In the case of an adulterous marriage, repentance (which precedes baptism)
would stop the adultery occuring in a biblically, unlawful marriage before
that one ever stepped into the baptismal waters. There would be
no ongoing biblically, unlawful marriage for which one would desire that
baptism would somehow sanctify.
In conclusion, per the scenario presented above in the
inquiry, the baptized couple would be in a biblically, unlawful marriage.
Only two other New Testament teachings affect whether a once before married
person may contract a new marriage. According to Romans 7:2-3, a
widow (or widower) may remarry. Otherwise, the Gospel only provides
that the innocent spouse of a divorce for fornication may marry another
eligible candidate for marriage (Matthew 19:9).
Marriage-divorce-and-remarriage has saturated the western
world. To a very large degree, the world has also in this regard
infiltrated the church of our Lord. The latter has occurred for several
reasons: (1) Our families are increasingly involved in marriage-divorce-and
remarriage. Elders and preachers who before taught uniformly regarding
the topic have often altered their assessment when their families and church
families have succumbed to marriage-divorce-and-remarriage. (2) Our
efforts to reach people with the Gospel of Christ continually confront
prospects who are deeply involved in marriage-divorce-and-remarriage.

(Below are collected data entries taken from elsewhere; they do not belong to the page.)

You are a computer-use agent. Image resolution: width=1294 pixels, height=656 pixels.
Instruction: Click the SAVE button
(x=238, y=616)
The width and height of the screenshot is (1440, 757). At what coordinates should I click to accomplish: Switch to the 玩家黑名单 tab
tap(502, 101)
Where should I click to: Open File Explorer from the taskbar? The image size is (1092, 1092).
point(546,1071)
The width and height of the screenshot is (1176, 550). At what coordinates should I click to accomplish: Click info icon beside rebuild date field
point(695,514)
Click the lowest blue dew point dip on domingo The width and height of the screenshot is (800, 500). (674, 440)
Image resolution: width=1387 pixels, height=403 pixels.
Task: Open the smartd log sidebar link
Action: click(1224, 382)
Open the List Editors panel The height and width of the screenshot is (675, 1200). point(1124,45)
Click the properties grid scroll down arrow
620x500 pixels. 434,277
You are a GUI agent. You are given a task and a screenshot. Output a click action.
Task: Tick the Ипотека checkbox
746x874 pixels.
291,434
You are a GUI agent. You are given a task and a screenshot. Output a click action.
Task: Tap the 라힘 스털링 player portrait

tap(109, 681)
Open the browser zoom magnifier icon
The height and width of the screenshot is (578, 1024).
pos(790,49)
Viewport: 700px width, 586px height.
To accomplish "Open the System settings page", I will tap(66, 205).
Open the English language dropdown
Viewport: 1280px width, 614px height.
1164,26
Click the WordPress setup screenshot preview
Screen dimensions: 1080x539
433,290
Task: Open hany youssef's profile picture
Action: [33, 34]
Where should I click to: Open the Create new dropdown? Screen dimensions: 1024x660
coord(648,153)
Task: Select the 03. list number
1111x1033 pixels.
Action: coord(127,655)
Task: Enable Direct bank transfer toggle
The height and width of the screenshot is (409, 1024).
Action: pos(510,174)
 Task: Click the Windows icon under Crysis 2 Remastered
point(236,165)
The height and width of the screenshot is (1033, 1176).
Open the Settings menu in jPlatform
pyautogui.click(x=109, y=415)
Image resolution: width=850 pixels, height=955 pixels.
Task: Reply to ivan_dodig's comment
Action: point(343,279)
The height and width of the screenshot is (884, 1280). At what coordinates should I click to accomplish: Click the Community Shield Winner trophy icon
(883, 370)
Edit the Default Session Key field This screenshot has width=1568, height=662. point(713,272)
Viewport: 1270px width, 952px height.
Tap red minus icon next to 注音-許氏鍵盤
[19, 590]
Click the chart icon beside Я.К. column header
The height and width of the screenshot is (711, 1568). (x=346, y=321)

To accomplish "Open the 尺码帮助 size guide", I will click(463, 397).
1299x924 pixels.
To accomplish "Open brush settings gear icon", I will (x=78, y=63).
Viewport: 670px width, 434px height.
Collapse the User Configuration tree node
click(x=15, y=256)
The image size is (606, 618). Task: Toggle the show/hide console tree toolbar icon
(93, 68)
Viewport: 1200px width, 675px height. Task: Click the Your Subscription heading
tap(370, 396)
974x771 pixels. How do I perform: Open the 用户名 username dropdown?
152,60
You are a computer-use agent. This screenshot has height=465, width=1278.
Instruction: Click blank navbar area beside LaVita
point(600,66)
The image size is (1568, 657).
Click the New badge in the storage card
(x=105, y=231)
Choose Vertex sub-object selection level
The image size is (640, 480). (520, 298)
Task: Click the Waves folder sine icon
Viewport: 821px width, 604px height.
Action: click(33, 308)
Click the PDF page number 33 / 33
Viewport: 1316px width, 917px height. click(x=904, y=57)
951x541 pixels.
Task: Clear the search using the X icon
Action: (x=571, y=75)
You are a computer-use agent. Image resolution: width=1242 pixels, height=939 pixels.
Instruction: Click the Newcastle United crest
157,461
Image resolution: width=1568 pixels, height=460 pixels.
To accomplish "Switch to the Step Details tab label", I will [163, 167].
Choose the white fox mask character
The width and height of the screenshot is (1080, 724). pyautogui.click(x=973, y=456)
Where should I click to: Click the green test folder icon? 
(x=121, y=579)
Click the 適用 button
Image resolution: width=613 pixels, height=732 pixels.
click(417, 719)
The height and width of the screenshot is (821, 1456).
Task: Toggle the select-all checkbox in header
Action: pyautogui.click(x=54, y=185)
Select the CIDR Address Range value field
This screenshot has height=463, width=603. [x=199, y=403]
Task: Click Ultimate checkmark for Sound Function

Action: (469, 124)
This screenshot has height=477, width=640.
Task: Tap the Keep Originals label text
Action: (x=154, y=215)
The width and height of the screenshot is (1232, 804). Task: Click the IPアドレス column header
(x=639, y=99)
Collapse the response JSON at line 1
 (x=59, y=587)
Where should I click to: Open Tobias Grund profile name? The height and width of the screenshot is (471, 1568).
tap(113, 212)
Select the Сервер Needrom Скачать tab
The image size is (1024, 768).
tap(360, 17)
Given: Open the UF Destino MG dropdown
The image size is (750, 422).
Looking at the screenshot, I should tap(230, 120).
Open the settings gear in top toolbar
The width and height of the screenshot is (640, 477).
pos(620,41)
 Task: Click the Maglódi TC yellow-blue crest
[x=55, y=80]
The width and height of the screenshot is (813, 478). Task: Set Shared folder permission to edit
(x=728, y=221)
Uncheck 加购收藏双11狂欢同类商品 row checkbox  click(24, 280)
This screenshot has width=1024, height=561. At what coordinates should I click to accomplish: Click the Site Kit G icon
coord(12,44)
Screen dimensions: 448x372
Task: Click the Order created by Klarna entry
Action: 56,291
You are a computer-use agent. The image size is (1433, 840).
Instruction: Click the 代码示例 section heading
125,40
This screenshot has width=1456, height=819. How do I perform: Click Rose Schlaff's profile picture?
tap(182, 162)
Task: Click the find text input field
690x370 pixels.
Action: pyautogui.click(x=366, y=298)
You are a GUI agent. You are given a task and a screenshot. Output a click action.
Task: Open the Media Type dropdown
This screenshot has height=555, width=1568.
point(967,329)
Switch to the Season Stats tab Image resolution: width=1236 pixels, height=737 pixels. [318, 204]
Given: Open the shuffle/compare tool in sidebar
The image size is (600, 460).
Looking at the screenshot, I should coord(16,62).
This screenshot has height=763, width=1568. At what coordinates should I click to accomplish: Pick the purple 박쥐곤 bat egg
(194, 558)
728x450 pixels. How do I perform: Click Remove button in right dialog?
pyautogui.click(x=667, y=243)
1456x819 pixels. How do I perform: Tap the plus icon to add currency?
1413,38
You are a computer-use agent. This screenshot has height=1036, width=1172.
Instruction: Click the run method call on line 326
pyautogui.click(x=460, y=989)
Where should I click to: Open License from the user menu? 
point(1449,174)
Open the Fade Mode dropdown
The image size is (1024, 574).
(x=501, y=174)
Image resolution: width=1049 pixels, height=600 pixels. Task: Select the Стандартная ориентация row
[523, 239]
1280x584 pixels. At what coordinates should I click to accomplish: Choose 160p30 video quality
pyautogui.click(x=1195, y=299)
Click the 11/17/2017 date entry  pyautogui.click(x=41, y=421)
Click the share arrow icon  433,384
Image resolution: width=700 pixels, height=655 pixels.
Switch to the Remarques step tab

This hindrance to evangelistic and numerical success, coupled with genuine
sympathy for a society so engrossed in marriage-divorce-and-remarriage,
naturally lent itself to a rationalization whereby we could circumvent
our prior understanding regarding this doctrine.
Hence, due to the unfortunate frequency of marriage-divorce-and-remarriage
in society and in the church, inquiries such as this routinely arise in
our congregations. The solutions we seek and adopt must be divine
in origin to serve us well now and eternally. While it is not easy
by any means to face this dilemma, we dare not allow our emotional investment
or sympathy to override the mind and will of God. Eternity is too
long and heaven is too precious to ignore eternal consequences “to enjoy
the pleasures of sin for a season” (Hebrews 11:25).